Many times, in my judgements I am in conflict with what actually is happening. And as a result, I have an emotional reaction to what is unfolding in front of me.
Lots of times I really don’t want what is to be the way it is. I want it, things, life to be my way. My fight with what is, just as it is, causes me distress and turmoil, leaving me feeling anxious and depressed.
One practice of mindfulness is to simply pay attention to the content of our thoughts by intentionally noticing and labeling our thoughts for what they are.
When you recognize a judgement in your thinking process, gently observe in your mind that you are judging, say to yourself “judgement thought.” In doing this we actually get a little space between us and the actual thought itself. This space allows us to take a breath and decide what to do with it, even perhaps let it, the judgment go.

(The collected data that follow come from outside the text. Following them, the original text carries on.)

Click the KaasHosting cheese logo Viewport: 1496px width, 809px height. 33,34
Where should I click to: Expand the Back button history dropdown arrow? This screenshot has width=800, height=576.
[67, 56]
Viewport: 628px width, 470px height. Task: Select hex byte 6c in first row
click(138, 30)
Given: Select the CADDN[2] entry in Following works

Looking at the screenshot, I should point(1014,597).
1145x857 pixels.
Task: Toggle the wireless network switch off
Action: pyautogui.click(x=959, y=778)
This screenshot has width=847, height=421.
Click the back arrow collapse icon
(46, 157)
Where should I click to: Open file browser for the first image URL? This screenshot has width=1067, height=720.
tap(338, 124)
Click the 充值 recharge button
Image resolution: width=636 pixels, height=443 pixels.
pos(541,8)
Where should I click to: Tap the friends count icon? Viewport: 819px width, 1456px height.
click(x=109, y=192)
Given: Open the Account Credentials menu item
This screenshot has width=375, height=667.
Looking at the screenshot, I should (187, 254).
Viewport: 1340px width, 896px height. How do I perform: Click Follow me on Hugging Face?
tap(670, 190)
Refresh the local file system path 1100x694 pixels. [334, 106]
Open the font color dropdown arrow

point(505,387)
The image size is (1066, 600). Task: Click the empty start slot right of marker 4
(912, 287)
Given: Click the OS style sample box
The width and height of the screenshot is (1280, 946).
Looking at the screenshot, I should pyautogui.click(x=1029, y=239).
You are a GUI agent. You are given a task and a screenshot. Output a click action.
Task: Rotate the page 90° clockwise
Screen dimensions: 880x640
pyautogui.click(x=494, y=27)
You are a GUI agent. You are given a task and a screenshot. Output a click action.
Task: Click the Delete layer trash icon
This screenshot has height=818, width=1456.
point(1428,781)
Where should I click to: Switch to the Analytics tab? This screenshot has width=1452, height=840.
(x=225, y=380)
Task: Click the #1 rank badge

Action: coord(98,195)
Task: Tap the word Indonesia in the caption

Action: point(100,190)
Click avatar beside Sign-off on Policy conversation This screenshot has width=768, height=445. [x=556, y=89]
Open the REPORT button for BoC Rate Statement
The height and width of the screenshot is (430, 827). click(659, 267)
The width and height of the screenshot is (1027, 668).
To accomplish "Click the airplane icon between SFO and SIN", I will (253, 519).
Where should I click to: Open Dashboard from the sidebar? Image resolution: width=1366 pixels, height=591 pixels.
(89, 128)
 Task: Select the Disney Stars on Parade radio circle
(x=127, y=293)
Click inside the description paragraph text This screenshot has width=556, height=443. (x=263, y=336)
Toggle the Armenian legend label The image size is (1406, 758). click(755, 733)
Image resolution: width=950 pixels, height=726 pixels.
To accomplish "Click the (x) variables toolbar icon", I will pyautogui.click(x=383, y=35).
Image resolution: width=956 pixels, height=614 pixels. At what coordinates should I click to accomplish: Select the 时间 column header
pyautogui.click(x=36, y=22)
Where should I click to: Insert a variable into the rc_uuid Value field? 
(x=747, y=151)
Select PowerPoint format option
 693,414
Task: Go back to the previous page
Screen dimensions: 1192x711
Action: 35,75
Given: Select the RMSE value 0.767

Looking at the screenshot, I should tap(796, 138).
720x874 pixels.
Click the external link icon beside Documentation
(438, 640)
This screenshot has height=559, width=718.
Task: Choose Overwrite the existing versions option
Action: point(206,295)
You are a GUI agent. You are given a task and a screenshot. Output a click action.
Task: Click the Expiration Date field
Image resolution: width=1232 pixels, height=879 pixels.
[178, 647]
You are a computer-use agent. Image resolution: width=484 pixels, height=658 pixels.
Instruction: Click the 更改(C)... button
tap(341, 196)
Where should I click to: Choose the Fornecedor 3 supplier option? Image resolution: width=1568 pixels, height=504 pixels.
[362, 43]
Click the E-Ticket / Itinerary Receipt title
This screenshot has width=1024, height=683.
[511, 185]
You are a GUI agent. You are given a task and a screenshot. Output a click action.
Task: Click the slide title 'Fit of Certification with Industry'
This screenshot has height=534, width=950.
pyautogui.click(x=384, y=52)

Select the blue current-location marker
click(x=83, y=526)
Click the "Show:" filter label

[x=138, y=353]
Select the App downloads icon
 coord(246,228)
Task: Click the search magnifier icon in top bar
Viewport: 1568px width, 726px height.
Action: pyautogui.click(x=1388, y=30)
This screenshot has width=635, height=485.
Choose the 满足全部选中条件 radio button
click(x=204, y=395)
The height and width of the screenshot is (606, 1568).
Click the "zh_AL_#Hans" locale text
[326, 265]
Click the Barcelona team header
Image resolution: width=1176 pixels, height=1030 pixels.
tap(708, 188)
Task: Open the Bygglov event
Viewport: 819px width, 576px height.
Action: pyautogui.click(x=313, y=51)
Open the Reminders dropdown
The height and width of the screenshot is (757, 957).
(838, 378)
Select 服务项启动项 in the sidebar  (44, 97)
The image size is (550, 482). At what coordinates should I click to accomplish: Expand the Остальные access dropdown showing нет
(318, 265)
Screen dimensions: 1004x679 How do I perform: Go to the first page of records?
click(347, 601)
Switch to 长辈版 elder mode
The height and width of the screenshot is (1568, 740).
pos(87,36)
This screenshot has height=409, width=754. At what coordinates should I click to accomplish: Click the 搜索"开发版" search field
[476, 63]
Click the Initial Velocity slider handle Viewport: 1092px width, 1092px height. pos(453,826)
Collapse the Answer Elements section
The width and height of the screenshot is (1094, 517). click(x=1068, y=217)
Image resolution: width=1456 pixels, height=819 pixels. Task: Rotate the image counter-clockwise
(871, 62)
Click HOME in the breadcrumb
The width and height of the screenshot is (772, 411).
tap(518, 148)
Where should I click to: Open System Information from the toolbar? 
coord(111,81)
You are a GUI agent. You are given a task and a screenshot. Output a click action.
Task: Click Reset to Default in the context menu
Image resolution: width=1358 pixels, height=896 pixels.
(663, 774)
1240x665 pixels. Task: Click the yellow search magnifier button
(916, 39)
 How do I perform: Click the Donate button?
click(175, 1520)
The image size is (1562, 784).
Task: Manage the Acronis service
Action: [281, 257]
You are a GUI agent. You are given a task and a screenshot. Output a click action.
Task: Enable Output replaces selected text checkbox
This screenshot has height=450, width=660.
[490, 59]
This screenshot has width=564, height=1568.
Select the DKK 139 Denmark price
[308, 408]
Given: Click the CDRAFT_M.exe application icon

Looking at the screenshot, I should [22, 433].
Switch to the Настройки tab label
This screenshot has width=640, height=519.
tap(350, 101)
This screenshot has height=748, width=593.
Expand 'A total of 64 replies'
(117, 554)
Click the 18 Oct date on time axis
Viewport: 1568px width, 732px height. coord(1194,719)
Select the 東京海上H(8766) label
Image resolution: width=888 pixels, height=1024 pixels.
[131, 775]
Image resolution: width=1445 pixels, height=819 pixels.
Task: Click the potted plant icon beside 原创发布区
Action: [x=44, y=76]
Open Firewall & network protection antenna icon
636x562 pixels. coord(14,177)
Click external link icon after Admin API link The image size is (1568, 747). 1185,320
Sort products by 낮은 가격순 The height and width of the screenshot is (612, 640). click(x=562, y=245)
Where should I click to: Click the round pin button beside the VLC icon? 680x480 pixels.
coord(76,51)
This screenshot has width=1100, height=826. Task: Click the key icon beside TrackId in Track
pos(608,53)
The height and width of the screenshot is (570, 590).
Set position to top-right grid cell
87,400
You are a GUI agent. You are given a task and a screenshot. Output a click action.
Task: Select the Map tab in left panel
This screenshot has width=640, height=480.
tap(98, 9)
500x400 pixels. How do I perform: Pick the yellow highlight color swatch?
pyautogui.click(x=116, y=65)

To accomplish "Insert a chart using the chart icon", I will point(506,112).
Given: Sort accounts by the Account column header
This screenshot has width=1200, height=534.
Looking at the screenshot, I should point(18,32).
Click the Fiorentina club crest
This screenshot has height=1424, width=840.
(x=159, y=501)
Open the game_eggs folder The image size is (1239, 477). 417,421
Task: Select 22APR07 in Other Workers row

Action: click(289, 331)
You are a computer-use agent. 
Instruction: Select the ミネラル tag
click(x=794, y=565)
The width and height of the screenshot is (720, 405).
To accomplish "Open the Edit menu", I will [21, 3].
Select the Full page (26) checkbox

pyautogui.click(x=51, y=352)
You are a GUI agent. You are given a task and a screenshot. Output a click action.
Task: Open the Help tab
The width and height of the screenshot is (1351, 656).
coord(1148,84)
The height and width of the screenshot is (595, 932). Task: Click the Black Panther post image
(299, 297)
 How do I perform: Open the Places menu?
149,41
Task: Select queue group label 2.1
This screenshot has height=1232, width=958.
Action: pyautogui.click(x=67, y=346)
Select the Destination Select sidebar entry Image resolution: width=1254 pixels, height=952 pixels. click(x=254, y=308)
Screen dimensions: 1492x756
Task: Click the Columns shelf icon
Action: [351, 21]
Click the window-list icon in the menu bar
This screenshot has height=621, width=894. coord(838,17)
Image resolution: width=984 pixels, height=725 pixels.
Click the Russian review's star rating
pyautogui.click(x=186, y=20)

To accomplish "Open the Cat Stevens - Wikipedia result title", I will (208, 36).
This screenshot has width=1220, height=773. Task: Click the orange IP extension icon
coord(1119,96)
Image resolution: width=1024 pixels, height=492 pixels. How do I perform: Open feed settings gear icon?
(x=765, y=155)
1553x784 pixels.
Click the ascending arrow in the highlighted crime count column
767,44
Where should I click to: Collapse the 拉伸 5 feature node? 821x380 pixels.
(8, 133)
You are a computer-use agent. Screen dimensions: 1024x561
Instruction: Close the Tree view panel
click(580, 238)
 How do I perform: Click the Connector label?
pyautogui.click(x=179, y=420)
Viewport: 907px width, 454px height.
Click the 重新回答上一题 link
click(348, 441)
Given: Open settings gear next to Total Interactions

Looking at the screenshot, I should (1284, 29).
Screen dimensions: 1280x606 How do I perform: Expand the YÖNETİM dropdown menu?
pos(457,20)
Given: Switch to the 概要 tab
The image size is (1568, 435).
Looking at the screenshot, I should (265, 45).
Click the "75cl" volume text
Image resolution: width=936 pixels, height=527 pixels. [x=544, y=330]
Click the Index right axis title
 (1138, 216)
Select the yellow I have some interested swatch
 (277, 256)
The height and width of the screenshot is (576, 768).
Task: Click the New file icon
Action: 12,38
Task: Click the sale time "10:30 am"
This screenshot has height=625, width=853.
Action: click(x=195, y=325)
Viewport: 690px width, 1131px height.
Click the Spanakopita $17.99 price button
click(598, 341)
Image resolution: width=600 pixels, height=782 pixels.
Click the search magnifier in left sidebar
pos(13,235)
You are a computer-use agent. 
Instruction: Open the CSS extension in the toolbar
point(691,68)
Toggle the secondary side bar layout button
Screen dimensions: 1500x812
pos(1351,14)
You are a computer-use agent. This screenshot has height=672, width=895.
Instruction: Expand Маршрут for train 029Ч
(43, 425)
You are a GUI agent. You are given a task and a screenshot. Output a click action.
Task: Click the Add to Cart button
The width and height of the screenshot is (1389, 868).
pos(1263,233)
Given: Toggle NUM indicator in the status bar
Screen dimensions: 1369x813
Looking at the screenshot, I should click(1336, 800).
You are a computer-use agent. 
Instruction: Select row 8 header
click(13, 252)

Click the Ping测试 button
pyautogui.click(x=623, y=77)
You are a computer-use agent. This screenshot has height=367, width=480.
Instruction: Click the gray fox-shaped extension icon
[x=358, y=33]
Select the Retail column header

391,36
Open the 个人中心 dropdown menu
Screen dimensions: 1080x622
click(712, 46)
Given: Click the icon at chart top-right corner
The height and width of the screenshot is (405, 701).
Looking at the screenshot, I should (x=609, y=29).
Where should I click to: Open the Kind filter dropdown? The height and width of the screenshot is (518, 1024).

Isn’t it just a thought, not a fact, not something real or tangible, it’s just a thought, and a judgment thought too!
If we don’t see our thoughts for being just thoughts, they can take on a life of their own and become real. And we react emotionally to a judgement perception of reality that we have determined to be a true fact.
We have zillions of thoughts every day. Our thoughts can have power over us if we are not mindful or aware of them, recognize how they impact our lives and affect our relationships too.
Once I’ve realized I’ve made a judgement in my thinking I then can decide what to do with that mindful judgement thought. I can hang on to the judgement and go with it further in my thinking and react with the judgement in my mind. Or I can be curious about that judgement itself, explore where it comes from and just how valid it is. And decide whether to keep it, change what needs changing so I can live with more peace inside.
My grocery price example: I have a choice to make–accept that grocery prices go up and I really can’t change that and adjust my budget and menu to accommodate that fact. Or quit eating and starve. Or be frustrated and worried every time I go to the store predicting a future filled with doom and gloom.
The decision: Life it too short not to have peace in my mind as well as my favorite foods on the table to enjoy. I’ll adjust my menu a bit, set aside more food money in my budget and cut back on somethings I really can live without.
What judging thoughts do you notice occurring in your mind right now?